I'm busy working on my blog posts. Watch this space!
What to think about the blackface scandal
September 23, 2019
Most of my social media universe just doesn't see Trudeau as racist or taking on a role in full makeup as mockery. He was a drama teacher and clearly has a penchant for the theatrical, and was playing Aladdin. Normal he would go all in, encouraging students to take on roles to the full. Minstrel shows are a different thing. This for me falls into the same category as the idea that a man can't write about women: political correctness gone mad. We saw The Glass Menagerie at Niagara on the Lake this year and the main male role, the son in a white family, was played by a black man. He didn't wear white face to be fair but it wasn't offensive. Acting is acting.
I have over 500 friends on Facebook that I interact with, and only those who have hated Trudeau from the beginning are giving this story any traction at all, and even some of them acknowledge that at 30 there are a few things they did that wouldn't fly today. Around the same time, one person pointed out, Jim Carrey made Ace Ventura Pet Detective, in which he kisses a man and then vomits, and a bunch of police vomit in a reaction to homosexuality. You couldn't do that today and it doesn't mean Jim Carrey is homophobic, and no one would suggest it did, yet it is far more egregious than what happened here.
I know some visible minorities are hurt by it, but I think they are mistaken to be.
Increasingly I believe the press around the world jumps on anything they can that will get interest, the prime purpose being ratings and sales. I guess it has always been that way. This is a non-story as far as my friends are concerned and it is hurting the press more than it is hurting Trudeau. Internationally it is unfortunate that having been a drama teacher and done a bunch of playacting and dressing up as various characters makes him vulnerable to be seen as a lightweight.
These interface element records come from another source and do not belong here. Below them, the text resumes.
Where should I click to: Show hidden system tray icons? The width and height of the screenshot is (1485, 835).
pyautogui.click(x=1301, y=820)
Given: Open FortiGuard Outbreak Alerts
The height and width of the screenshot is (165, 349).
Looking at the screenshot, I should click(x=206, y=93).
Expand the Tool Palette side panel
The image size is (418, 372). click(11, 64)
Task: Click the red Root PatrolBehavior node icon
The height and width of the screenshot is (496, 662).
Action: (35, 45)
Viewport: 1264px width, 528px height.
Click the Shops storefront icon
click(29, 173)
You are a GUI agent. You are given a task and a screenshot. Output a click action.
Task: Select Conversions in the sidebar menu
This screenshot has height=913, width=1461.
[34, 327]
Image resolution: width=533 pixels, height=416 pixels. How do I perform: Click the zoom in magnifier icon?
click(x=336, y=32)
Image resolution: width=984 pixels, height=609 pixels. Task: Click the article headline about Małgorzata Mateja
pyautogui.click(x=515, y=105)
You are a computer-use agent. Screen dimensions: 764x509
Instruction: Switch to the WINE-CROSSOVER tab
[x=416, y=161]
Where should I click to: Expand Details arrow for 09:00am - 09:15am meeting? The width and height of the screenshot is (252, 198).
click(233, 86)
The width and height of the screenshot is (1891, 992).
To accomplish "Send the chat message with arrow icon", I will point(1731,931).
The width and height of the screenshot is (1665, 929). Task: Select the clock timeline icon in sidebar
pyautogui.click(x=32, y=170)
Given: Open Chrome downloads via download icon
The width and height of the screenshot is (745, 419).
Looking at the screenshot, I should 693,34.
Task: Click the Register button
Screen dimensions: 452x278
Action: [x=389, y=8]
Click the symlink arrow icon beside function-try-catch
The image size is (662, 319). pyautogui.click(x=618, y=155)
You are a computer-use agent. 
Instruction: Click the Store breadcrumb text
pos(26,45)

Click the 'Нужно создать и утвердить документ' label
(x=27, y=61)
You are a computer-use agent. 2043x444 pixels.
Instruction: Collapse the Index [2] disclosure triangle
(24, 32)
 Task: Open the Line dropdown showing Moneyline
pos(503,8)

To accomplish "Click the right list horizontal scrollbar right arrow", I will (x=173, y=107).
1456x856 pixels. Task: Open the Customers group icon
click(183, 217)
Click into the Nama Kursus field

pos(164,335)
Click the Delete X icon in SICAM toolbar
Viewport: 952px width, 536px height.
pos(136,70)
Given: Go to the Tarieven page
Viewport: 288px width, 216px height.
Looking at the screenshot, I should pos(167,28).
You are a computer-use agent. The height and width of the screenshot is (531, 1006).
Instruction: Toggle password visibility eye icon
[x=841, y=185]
Even the recent bio by the National Post reporter, far from sympathetic, apparently makes clear that his reputation as a lightweight is unearned, and whether you agree with him or not you have to respect his seriousness about his beliefs and his preparedness. I have seen some interviews recently where he deals with the thorny issue of climate vs. pipelines and he shows that fundamental proof of intelligence: the ability to understand that apparent contradictions are not always irreconcilable.
He is constantly underestimated (just ask Brazeau) and I don't doubt that in direct meetings he can dispel the myth that being irreverent and playacting are incompatible with also having gravitas when the situation demands it.
It is forgotten also that the Aladdin costume was donned for a fundraiser for white water rafting, a sport that receives no government funding but in which Canada is competitive. And what happened to imitation is the sincerest form of flattery? Why is dressing up as someone mockery? If I am asked to play Modi in a school dramatisation of current events, can I not make myself up as an Indian?
Both he and his Dad have a consistent track record of actions that are inclusive. Our local Liberal candidate's mother was in her Sari in Halifax, when Pierre Trudeau saw her and walked over and said Namaste. The result of that greeting was that this newly arrived Indian family embraced Canada as their home and the remarkable Anita Anand, the first child born in Canada, is putting herself forward for public service, leaving a stellar career to do so. This is the real DNA of Justin and it is ridiculous that it is being obscured by him doing his job by being dramatic at the school where he is trying to teach drama.